**What to do**. Looking at the listing below, retype exactly the lines starting at the one containing "You are a computer-use" and ending at the one containing "Instruction: Expand the", both included, and nothing else.

**Dataset records**.
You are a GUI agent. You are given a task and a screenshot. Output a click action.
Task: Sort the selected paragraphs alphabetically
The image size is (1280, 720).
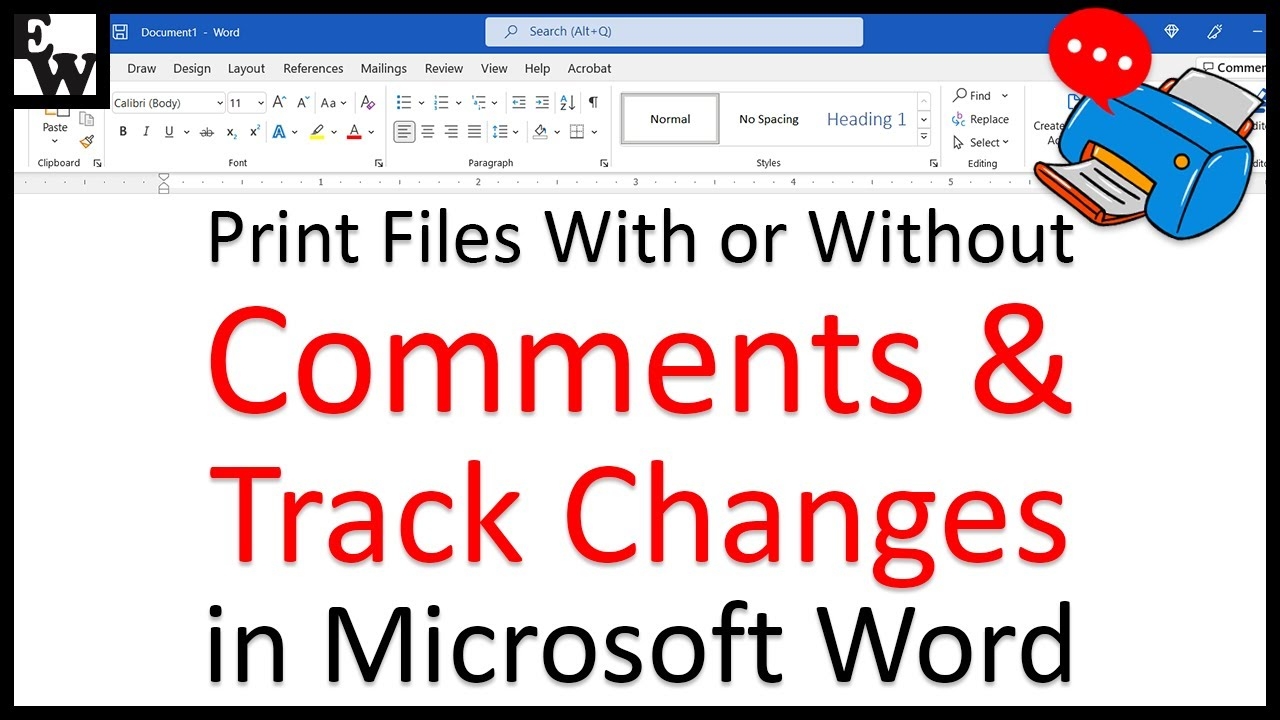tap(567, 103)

--

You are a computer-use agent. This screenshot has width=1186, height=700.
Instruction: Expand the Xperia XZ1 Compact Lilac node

**Answer section**.
You are a computer-use agent. This screenshot has width=1186, height=700.
Instruction: Expand the Xperia XZ1 Compact Lilac node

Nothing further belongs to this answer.